The relationship between environmental temps and what we do/how we handle the meat in the first 24 hours especially, I think is a somewhat misunderstood thing and more nuanced than many of us were typically taught.
Let me say off the top that I am personally hyper invested in the quality of my final product: tenderness, flavor, etc. Like my pride and ego is involved when I serve it to guests, and I get a little obsessive. But just so you know where I'm coming from with this business. I gotta be me. And you do you.
Of course, erring on the side of too warm can ruin meat entirely, whereas erring on the side of too cold (i.e. you allowed cold-shortening to occur) won't make you sick or rot the meat, but it will be so permanently tough and flavorless I would personally probably end up feeding it to the dogs.
(to review: "
cold shortening [is] when the meat, still in its pre-rigor phase, reaches temperatures of 50°F or lower. These conditions cause irreversible contractions of the muscle tissue which toughen the meat even after prolonged ripening."
In the first 18 hours or so, depending on conditions, I'm thinking about the meat cooling too rapidly, and to too low of a temperature (cold-shortening). I am also thinking about the meat cooling too slowly, or holding at "too high" of a temp. I put too high in quotes because this is one area I think there is nuance and context lost in a lot of discussions.
For elk, I start thinking about
moderating heat loss if overnight temperatures are below 32F. I start thinking about
encouraging heat loss if overnight temps are holding above, say 50F. Again, this is for elk, with their thick hair and large body mass.
In a commercial/industrial setting, there are competing priorities between food safety/efficiency on the one hand, and the actual tenderness and max awesomeness of the final product on the other.

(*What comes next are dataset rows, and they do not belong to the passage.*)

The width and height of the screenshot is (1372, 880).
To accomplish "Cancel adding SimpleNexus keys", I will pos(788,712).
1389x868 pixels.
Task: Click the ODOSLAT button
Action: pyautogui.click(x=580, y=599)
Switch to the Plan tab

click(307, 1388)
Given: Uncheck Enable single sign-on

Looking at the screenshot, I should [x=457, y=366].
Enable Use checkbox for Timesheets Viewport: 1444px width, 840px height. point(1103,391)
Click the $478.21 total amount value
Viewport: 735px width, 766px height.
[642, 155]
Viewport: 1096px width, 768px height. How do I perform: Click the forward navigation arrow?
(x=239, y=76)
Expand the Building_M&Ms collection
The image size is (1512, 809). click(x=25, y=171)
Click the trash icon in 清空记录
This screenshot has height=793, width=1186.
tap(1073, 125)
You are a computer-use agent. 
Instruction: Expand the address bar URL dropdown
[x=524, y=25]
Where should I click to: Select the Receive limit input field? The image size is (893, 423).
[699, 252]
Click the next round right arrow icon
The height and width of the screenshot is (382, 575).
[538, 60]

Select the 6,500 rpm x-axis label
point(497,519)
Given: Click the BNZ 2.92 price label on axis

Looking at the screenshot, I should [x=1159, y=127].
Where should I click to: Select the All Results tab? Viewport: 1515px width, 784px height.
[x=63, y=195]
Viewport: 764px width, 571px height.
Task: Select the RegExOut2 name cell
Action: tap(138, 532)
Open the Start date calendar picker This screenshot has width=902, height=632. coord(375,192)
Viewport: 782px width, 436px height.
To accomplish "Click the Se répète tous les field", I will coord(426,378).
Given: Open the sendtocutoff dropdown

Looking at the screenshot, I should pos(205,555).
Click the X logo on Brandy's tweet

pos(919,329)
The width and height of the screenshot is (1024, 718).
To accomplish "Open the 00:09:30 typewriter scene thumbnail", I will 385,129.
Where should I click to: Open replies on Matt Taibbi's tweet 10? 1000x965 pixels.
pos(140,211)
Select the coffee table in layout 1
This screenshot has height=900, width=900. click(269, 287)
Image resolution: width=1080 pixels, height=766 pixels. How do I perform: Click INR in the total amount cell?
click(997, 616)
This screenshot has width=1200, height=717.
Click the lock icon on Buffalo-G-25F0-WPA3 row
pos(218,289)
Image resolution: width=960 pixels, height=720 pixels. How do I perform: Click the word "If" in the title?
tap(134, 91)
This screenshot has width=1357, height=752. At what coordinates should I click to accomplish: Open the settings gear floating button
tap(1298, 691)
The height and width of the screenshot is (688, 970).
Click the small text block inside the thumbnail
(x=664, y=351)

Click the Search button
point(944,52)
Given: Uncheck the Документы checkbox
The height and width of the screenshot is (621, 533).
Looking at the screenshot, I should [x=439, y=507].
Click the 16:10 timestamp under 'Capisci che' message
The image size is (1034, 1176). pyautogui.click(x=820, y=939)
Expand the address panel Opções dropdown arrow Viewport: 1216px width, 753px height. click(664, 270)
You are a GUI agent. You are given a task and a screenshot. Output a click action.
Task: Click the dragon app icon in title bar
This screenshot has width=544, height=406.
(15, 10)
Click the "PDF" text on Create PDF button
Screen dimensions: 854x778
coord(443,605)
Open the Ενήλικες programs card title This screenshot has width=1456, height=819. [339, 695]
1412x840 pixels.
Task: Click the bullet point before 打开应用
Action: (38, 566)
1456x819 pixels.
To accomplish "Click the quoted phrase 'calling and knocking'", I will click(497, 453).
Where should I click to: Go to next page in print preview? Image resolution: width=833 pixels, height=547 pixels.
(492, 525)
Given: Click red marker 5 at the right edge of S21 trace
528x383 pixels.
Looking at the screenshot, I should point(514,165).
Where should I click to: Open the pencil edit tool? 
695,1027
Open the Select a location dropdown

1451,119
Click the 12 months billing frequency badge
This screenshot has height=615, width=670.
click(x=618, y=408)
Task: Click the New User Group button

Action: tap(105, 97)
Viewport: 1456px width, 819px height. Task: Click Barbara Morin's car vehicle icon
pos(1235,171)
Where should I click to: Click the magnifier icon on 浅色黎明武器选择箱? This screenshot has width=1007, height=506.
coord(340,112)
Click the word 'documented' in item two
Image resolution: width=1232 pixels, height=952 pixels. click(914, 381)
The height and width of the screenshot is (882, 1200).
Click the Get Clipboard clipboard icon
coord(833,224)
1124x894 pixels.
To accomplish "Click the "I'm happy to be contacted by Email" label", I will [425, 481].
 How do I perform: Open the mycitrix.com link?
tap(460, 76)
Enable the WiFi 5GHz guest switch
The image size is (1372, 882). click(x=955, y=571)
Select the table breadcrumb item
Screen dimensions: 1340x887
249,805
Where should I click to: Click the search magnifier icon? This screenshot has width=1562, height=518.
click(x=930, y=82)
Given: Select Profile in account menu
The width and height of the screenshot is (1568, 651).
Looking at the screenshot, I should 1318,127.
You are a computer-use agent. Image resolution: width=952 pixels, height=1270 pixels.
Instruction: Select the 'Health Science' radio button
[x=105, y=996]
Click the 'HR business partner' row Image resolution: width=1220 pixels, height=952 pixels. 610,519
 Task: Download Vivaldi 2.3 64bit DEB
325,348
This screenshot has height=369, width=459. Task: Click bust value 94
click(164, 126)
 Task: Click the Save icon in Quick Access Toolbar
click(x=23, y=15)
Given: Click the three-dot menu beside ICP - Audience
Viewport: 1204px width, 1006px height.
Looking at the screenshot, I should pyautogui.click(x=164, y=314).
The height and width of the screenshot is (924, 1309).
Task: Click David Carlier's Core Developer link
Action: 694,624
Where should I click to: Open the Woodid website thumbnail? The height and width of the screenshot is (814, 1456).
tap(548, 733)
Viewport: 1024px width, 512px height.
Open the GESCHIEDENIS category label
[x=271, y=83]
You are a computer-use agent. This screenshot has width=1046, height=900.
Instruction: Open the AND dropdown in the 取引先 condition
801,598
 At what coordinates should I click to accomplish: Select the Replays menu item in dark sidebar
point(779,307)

Generally, more is given up on the latter, in order to ensure the former. And I think this is partly what informs our ideas and attitudes around this subject. From an
article on carcass chilling published in the journal Meat Science:
Most postmortem chilling processes of livestock carcasses are primarily employed to ensure food safety, maximize shelf-life, and reduce shrinkage with less emphasis on maintaining tenderness and color factors of the finished product. Whether chilling conditions are being met for regulatory requirements, as part of a critical control point of a HACCP system...other factors may be more important than those factors effecting direct consumer satisfaction of the product.
But meat scientists know that in an ideal world, beef, lamb, venison, (pigs are a little different) etc, should experience what is termed "delayed chilling." We would "[employ] chilling parameters that minimize cold shortening" as a matter "of greatest importance and [which] can be best addressed by ensuring that muscle temperatures are not below 10 °C [50°F]" during this critical time-frame (i.e. while rigor mortis is developing and then relaxing, i.e. the first 6-24 hours)
In small critters like rabbits rigor begins and concludes rapidly, within a few hours. Deer will take longer. Elk, moose, even longer still. It is body mass and temperature-dependent (as well as dependent on other variables like if the animal
full of adrenaline before it died.)
So, to repeat, Ideally rigor mortis is allowed to develop—and then relax—normally, at moderate temperatures of between 50-60F. (After the first 18 hours or so—where I'm perfectly happy if it spent that time between 50-60F—my elk quarters spend the rest of their hanging/aging period between 35-50F. By this point they're at home in my shed if the temps are correct or in my friend's walk-in cooler. Lower temps, they would hang longer, 7-14 days. If temps were flirting with 50, then they would have a shorter hang, maybe just 5 days, it depends.)
What does this mean for me post-shot? Well I personally don't want to stay up past midnight if I don't have to, and I've never had to. I like my sleep and I'm a morning person.
Elk:
If shot in the day I do gutless and pack out as normal.
If shot just before dark, with typical hunting season overnight temps of 25-45F, I'll gut the animal and I have no issue with propping the body cavity open for air flow and leaving the carcass overnight. If overnight temps are at the lower end of that scale, or even lower, then I'm actually glad for the hide and the moderating effect it provides slowing heat loss.
(1,000% you do not want to leave the guts in the animal for any longer than necessary. That is where the bacteria are, and decomposition begins immediately upon death. People referred to gasses yup and other leakage as well—plus it retains a ton of heat. Too much heat. And mostly just a f-ton of bacteria with all the ideal conditions to reproduce exponentially.)
If it was going to be warmer than 50F all night maybe I'd skin back one half and remove that shoulder, hindquarter and backstrap, miscellaneous meat. Again, just air flow. Finding that goldilocks zone of "not too much not too little, not too rapid, not too slow" heat loss.
This is all for clean kills too btw. All bets would be off for a gut/paunch-shot animal. In that case, bacteria is no longer contained in the GI tract. I would quarter and cool an animal like that ASAP. I'm actually not sure how I would handle hanging/aging such an animal, as I haven't had that experience. Anyone who has, please chime in on how that meat turned out. Please school me.
But anyway the muscle meat of a cleanly taken critter is basically sterile to begin with. I'm happy to make elk tartar or carpaccio with prime cuts.